Nach einigen Tagen stieg mir in der Morgenstunde ein Trostgedanke herab: Es ist zwar nichts gewonnen, aber auch nichts verloren, dachte ich in die Dämmerung hinein. Wie bei meinem Freund M., der mit seinem kleinen Schauspielunternehmen noch immer an den staatlichen Rückzahlungsforderungen aus der Corona-Zeit zu knabbern hat... Wenn uns Frau Roth schon keine gute Fee war, eine Räuberin im Staatsgewand war sie uns diesmal wenigstens nicht - und wir sind immer noch frei zu tun, was wir wollen.
Meine Zuversicht, etwas Sinnhaftes und Nützliches zu unternehmen, erhielt ich vollends zurück, als ein mitfühlender, stiller Freund des Verlags uns eine chassidische Geschichte vorbeibrachte, aufgeschrieben von keinem Geringeren als Martin Buber, dessen Denken so gut zu dem unseren passt. Nun ist seine Geschichte zu unserem Preis geworden und als stolzer Preisträger danke ich allen, die an die Unternehmung glauben und sie auch weiterhin unterstützen.
Wie den Sasower ein Dieb belehrte
In dieser Geschichte tritt "der Sasower" auf. Das ist der Rebbe, der in der Tradition des chassidischen Judentums steht. Seine Geschichten und Lehren betonen oft die Bedeutung von Glauben, Nächstenliebe und der Beziehung zwischen Mensch und Gott. Er wird daher oft als weise, humorvoll und zugleich tiefgründig beschrieben, was ihn zu einer inspirierenden Figur für viele Gläubige macht. Was Humor und Hintergründigkeit anbelangt, ist der Sasower dem Nasreddin Hodscha vergleichbar, jedoch weisen beide unterschiedliche kulturelle Hintergründe auf.

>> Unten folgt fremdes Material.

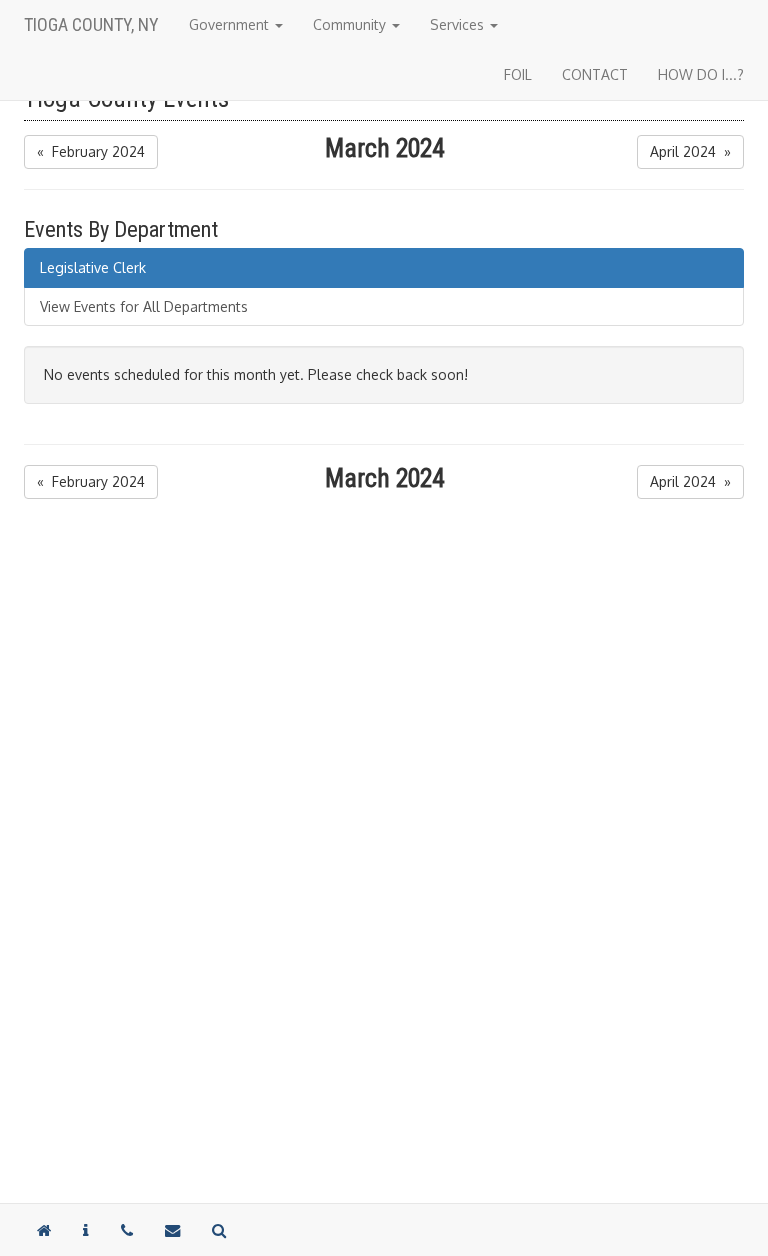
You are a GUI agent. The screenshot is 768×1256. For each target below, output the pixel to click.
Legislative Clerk (93, 267)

Der Sasower reiste einmal im Lande umher, um Geld zum Freikauf Schuldgefangener zu sammeln, aber es gelang ihm nicht, den nötigen Betrag zu erhalten. Da reute es ihn, so viel Zeit der Lehre und dem Gebet umsonst entzogen zu haben, und er nahm sich vor, fortan zu Hause zu bleiben. Am selben Tag erfuhr er, dass ein Jude, der ein Kleid gestohlen hatte, bei der Tat betroffen und nach reichlicher Prügelstrafe in Gewahrsam genommen worden war. Er verwandte sich beim Richter für den Eingekerkerten und erwirkte dessen Freilassung. Als er ihn aus dem Gefängnis holte, ermahnte ihn der Zaddik: "Denk an die Schläge, die du erlitten hast, und hüte dich, dergleichen wieder zu begehen." "Warum denn nicht?", sagte der Dieb, "was einmal nicht geriet, kann das nächste Mal geraten." "Wenn dem so ist", sprach der Sasower zu sich, "so muss auch ich das meine wieder und wieder versuchen."